Jadi dapat di simpulkan bahwa semuanya itu memiliki arti yang sama yakni tempat
belajar dan beribadah umat islam.
b. Kurikulum, materi, metode, media, dan sumber belajar
Kurikulum, yaitu pendidikan agama, pengalaman dan pendidikan moral, sekolah dan
pendidikan umum, serta keterampilan dan kursus.

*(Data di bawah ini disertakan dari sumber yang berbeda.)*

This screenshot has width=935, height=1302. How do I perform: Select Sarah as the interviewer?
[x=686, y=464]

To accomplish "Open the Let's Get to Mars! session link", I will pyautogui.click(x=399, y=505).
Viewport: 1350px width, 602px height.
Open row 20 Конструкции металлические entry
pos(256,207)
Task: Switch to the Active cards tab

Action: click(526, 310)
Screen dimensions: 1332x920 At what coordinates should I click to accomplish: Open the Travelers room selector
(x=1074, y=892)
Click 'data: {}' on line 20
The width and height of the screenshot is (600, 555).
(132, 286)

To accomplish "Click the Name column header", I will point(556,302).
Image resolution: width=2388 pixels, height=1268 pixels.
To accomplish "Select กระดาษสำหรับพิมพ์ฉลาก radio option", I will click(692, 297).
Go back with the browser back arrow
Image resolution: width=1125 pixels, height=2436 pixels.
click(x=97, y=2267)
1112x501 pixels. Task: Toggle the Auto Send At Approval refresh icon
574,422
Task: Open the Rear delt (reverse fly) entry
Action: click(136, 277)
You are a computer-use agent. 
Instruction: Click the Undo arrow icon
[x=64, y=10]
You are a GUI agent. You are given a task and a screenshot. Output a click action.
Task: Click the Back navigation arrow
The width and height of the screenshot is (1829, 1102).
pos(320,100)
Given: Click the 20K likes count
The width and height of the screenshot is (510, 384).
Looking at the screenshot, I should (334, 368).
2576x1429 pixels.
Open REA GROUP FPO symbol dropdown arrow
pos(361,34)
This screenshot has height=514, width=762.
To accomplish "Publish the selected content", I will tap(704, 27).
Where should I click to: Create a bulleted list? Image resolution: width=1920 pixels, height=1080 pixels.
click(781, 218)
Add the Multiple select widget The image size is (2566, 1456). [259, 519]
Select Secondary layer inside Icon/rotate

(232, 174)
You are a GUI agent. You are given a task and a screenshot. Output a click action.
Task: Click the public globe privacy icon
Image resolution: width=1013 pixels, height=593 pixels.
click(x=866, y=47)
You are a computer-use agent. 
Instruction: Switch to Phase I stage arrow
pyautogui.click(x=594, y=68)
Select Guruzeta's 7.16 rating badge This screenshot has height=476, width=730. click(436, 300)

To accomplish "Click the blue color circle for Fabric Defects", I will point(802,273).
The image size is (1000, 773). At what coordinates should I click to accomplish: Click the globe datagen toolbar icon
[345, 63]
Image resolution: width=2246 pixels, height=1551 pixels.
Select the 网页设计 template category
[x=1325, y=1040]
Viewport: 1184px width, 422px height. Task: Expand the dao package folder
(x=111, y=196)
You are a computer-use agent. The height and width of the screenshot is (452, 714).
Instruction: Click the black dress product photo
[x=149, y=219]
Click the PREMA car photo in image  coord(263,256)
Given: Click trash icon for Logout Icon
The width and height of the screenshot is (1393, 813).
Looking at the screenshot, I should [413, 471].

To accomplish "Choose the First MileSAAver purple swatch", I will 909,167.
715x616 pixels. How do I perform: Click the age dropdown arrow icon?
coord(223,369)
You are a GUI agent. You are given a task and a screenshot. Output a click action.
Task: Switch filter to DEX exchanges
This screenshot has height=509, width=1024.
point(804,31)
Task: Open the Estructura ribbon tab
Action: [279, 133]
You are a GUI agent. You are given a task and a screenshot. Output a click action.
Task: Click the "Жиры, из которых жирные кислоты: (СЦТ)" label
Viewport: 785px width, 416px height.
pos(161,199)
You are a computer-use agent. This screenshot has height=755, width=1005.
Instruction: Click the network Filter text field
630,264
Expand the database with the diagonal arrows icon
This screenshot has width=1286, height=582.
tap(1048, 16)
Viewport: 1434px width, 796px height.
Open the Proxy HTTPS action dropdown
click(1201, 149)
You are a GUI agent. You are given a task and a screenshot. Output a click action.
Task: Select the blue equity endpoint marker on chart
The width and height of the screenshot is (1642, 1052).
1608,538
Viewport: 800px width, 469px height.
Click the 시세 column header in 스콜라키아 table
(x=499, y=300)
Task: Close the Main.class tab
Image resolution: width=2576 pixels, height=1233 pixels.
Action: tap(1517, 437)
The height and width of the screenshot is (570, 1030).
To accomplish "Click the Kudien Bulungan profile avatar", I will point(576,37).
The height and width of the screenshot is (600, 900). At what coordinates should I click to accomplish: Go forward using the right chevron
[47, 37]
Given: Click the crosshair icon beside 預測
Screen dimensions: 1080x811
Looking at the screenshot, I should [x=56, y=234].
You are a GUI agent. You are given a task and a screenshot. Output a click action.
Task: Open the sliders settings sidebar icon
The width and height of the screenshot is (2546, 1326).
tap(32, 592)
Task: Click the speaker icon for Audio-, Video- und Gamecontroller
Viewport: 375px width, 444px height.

Materi yang di gunakan sangat banyak entah itu umum ataupun agama namun
cendrung lebih ke agama.
Metode yang digunakan: Metode tanya jawab, imlak, problem solving, mutholaah,
pembiasaan, dan hafalan/ verbalisme serta bnyak lagi metode yang digunakan
Media yang di gunakan adalah bertahap dari kitab-kitab terdahulu sampai dengn
komputer pada masa pesantren moderen saat ini
Sumber belajar nya adalah al-Quran, hadist, fiqih bahkan sampai ilmu umum seperti
matematika.
c. Istilah-istilah yang di gunakan untuk menyebut pendidik dan peserta didik
Pendidik yaitu kyai, syekh, ustadz, mu’alim, guru dan banyak lagi
Peserta didik yaitu santri, murid, adek, kakak, nanda Dan bnayak lagi
Cara belajar yaitu bandongan, sorogan, dan wetonan.